This summer, the world's largest clock began its first official duty: marking time during Ramadan in Mecca—Islam's holiest city. This colossal clock bears a striking resemblance to Big Ben, and the tower that hosts it (courtesy of the Canadian-based Fairmont hotel operation) is six times taller than the British landmark, making it the second tallest building in the world, visible for 16 miles.
All well and good. One can marvel at human ingenuity and move on. However, what makes this case interesting is the fact that after the inauguration of the clock, there were calls from many Muslims to replace Greenwich Mean Time (GMT)—the world standard for 125 years—with Mecca Time. Some have argued that GMT is the remnant of a colonial heritage, and it is time to turn over a new page.

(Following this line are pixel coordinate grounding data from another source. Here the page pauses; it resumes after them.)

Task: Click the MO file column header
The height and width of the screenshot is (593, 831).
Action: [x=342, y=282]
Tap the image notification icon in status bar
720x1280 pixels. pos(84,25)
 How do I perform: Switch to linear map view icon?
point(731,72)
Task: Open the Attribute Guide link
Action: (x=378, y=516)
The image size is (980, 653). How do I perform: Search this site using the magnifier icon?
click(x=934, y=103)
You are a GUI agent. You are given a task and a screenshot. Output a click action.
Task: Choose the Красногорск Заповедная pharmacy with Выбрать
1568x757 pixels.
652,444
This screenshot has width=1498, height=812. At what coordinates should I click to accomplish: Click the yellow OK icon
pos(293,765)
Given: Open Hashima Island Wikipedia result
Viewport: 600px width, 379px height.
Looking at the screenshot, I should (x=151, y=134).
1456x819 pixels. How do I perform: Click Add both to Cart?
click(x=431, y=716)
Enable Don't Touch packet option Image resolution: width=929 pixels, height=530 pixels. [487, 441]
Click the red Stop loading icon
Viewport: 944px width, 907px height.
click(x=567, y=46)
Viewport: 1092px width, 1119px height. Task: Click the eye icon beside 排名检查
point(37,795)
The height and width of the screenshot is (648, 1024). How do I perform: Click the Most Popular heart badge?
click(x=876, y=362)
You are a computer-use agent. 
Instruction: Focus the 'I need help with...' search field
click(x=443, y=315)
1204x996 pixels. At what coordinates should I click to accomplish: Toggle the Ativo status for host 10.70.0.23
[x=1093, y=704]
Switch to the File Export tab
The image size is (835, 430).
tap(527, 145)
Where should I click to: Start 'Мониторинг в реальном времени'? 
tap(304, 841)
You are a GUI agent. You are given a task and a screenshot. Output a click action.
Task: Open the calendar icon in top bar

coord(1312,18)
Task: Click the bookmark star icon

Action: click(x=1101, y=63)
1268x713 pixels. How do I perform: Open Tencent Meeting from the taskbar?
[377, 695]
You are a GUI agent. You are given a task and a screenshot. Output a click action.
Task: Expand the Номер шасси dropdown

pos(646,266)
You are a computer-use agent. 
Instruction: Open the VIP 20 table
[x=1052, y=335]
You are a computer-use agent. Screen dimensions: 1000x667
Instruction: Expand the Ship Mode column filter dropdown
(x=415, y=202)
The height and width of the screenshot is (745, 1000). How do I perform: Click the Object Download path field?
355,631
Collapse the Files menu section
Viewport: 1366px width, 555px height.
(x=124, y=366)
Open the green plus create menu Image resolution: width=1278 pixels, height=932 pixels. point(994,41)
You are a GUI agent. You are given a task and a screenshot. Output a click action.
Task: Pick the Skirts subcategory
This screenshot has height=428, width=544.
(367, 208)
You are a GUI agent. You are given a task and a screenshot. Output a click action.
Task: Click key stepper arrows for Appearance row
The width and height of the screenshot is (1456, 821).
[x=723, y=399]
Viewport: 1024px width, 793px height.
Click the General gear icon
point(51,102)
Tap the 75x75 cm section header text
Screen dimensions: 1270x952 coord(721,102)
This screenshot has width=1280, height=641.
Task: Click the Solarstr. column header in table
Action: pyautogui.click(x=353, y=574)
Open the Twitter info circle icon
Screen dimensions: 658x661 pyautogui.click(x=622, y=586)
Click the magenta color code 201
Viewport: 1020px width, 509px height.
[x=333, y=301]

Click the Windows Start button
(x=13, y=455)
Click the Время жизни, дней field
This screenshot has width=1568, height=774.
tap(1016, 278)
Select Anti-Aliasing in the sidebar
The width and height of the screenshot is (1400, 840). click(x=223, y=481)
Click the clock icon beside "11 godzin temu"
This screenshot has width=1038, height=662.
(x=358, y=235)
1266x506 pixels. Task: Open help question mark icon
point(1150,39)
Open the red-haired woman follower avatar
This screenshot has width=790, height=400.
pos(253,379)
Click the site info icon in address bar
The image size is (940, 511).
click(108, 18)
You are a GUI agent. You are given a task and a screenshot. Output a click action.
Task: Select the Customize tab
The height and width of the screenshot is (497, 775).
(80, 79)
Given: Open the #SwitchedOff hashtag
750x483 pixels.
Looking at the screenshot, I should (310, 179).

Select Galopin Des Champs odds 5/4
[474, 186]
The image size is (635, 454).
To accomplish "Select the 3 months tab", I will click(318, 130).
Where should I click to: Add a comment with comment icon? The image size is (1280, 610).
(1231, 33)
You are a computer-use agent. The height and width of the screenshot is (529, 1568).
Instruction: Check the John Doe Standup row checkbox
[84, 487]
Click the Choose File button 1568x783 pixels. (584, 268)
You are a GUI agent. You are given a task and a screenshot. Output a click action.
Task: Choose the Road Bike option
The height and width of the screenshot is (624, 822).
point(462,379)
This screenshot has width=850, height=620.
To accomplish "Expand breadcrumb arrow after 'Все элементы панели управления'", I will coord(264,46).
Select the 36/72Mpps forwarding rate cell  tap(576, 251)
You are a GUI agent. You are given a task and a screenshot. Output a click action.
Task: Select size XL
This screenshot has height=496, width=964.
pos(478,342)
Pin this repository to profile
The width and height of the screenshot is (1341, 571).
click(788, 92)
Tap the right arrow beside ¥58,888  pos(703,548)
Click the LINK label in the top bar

Surely, there is nothing special about where the Greenwich Observatory is located. The reason that the meridian is zero at Greenwich is because the British figured out how to calculate longitude at sea first, so they got to make a part of England the main reference point. Names associated with science are often, if not always, symptomatic of political power of the time. This is why many of the elements discovered in the 20th century—like berkelium, americium, and californium—have American names (though sometimes there were competing claims from Soviet laboratories also). Similarly, because Arab astronomy was dominant in the late medieval period, and Arabic atlases played a key role in the development of modern astronomy, more than half of the brightest stars in the sky have Arabic names. But for some Muslims today, that's not enough.
Even if we concede the colonial legacy of GMT, what would justify Mecca to be the replacement reference point for the entire world?
Things start to get messy pretty fast. There is now a widespread belief amongst Muslims that one can prove "scientifically" that Mecca is really the true "center of the world." This line of reasoning has been heavily promoted and popularized by a prominent Egyptian cleric, Sheikh Youssef al-Qaradawy, who claims that, unlike other longitudes, Mecca is in perfect alignment with the north magnetic pole. Some Arab scientists have also lent their authority to these claims. For example, Abdel-Baset al-Sayeed of the Egyptian National Research Centre claims that Mecca is a "zero-magnetism zone." In fact, he goes on to say, "That's why if someone travels to Mecca or lives there, he lives longer, is healthier, and is less affected by the earth's gravity. You get charged with energy."
All of these claims are complete bunk. For example, even if one assumes that there is a special alignment with the northern magnetic field, the position of the magnetic north changes every year. It is currently in northern Canada and moving towards Russia at 40 miles per year. (The magnetic south pole is also moving in Antarctica.) So unless one wants to move Mecca at a similar speed, it may have a hard time keeping whatever alignment Youssef al-Qaradawy is talking about.
The urge on the part of some to show Mecca's specialness in a scientific idiom has nothing to do with actual science. There is a whole genre in the Muslim world of claims that modern science is already in the Qur'an (such as modern embryology, the expanding universe, etc.), thus "verifying" the holy text's truth. The claim that Mecca is the center of the world falls in this same unfortunate category. What is interesting here is the desire to use science (indeed, really bad science) as an instrument to verify religion. While it's not unique to Muslims by any means, such ideas today are very popular in the Muslim world, which is still nostalgic about the golden age when it was literally naming the heavens.
The emotional appeal of such ideas, and the backing of some Muslim scientists, makes it very hard to challenge them. Such a challenge can only come from within the Muslim world, as any other approach will directly feed into the resurgent anti-Western narrative, which unfortunately the Western media often only reinforces. For example, the Daily Telegraph ended its story on the calls to adopt Mecca Time and the geological uniqueness of Mecca with the following disclaimer: "Western scientists have challenged such assertions, noting that the Magnetic North Pole is in actual fact on a line of longitude that passes through Canada, the United States, Mexico, and Antarctica." The problem here is the qualifier, "Western" before scientists. Virtually all respectable scientists, Western or non-Western, would agree with the above statement, including many Muslim scientists. But by adding "Western" before "scientists," the sentence creates an impression of a clash between Muslims—clinging to pseudoscientific ideas—and the rational West.